How many lines of the material below contain the string "coordinates", with case counting? Tally them and reply with the number alone.
BEGIN RECORDS PROVIDED
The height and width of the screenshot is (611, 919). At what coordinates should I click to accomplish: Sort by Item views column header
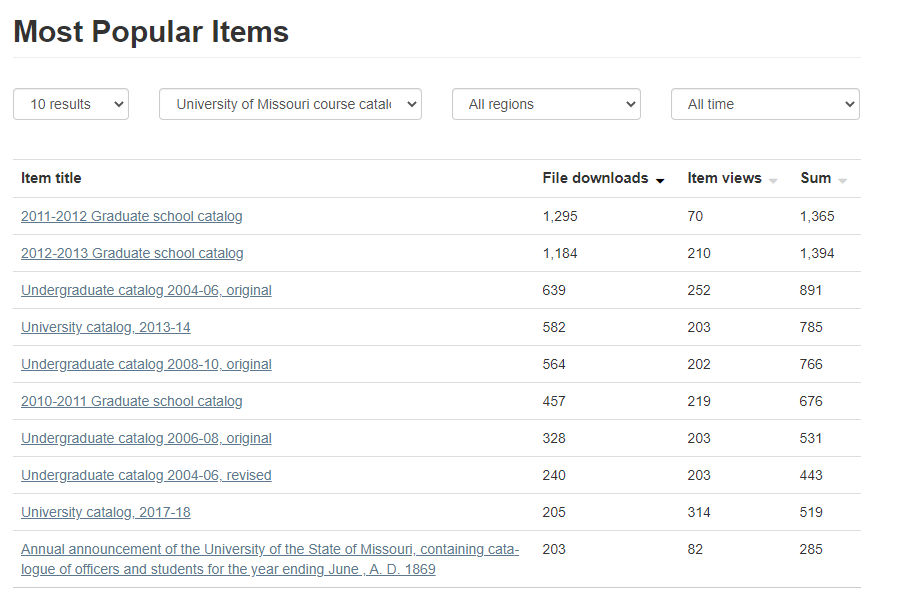click(x=724, y=178)
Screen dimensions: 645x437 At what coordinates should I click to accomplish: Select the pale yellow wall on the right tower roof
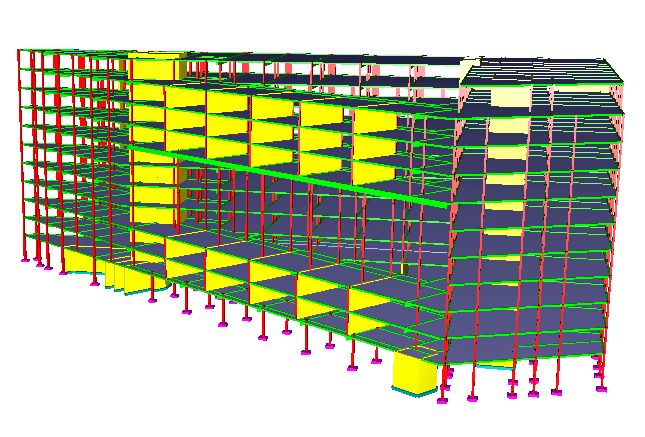click(509, 99)
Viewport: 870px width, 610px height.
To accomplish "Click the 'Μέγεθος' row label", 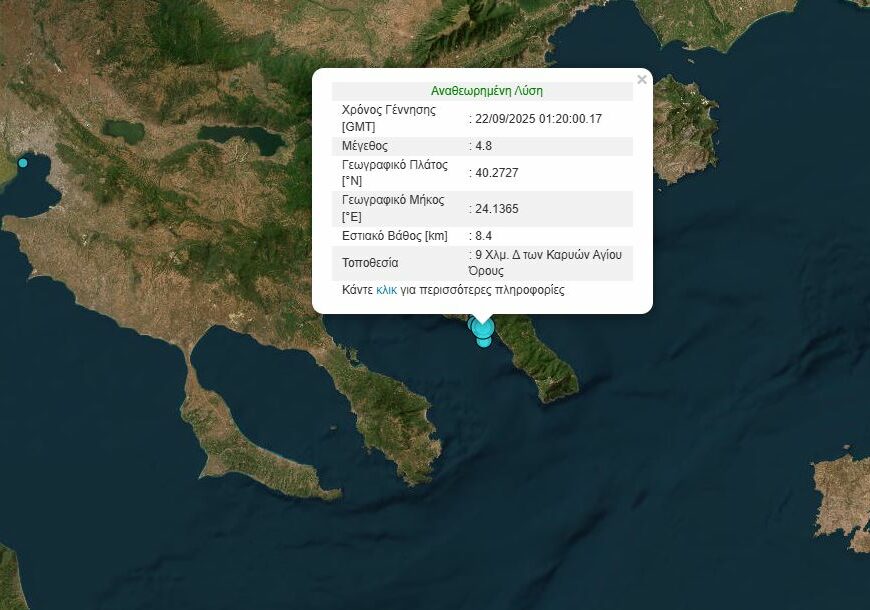I will coord(365,146).
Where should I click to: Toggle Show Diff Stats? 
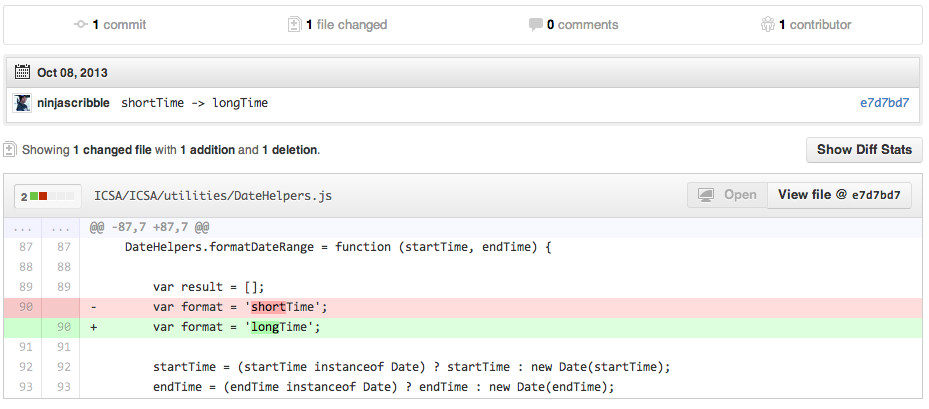[x=864, y=150]
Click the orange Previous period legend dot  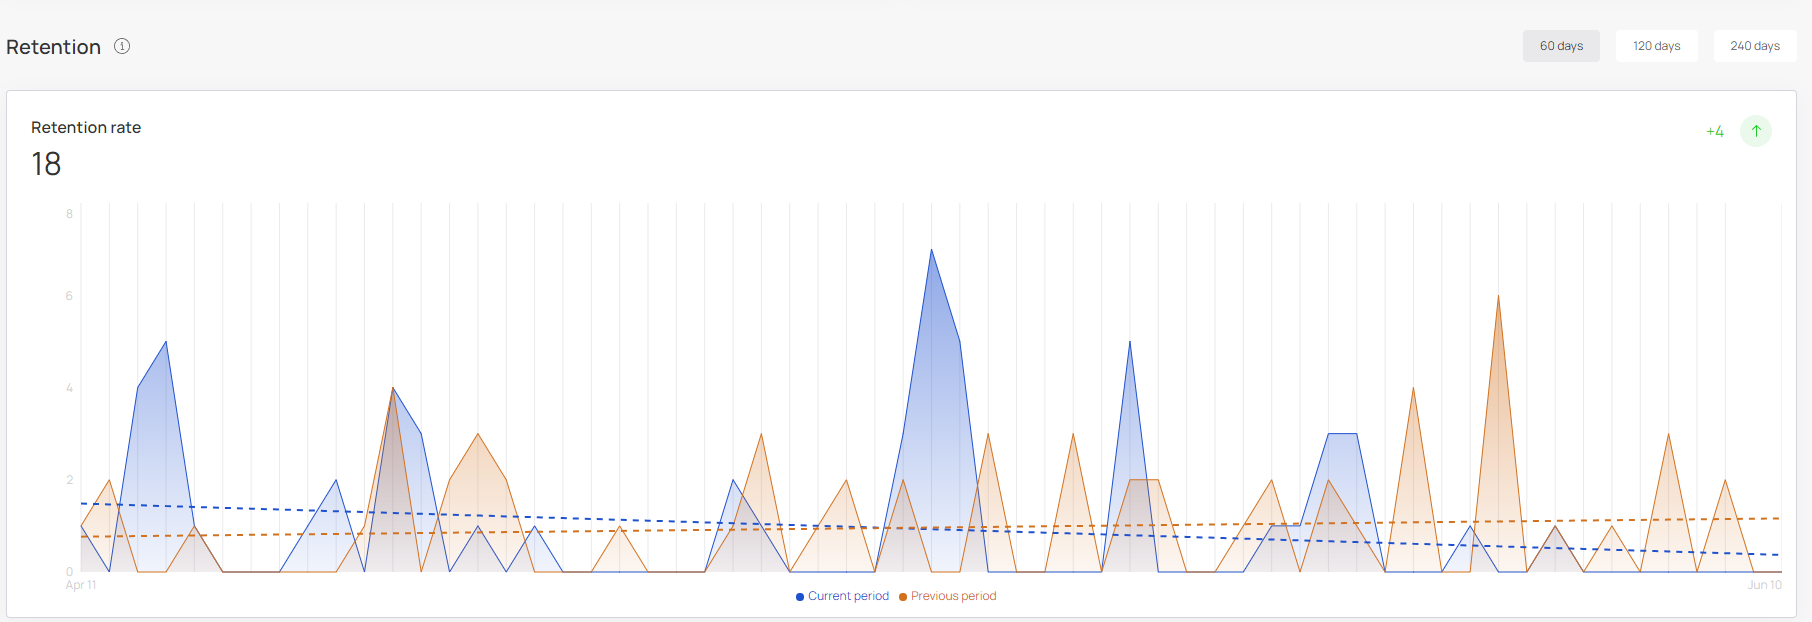(x=903, y=597)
END RECORDS PROVIDED
▶ _REPLY TO THE TASK_
2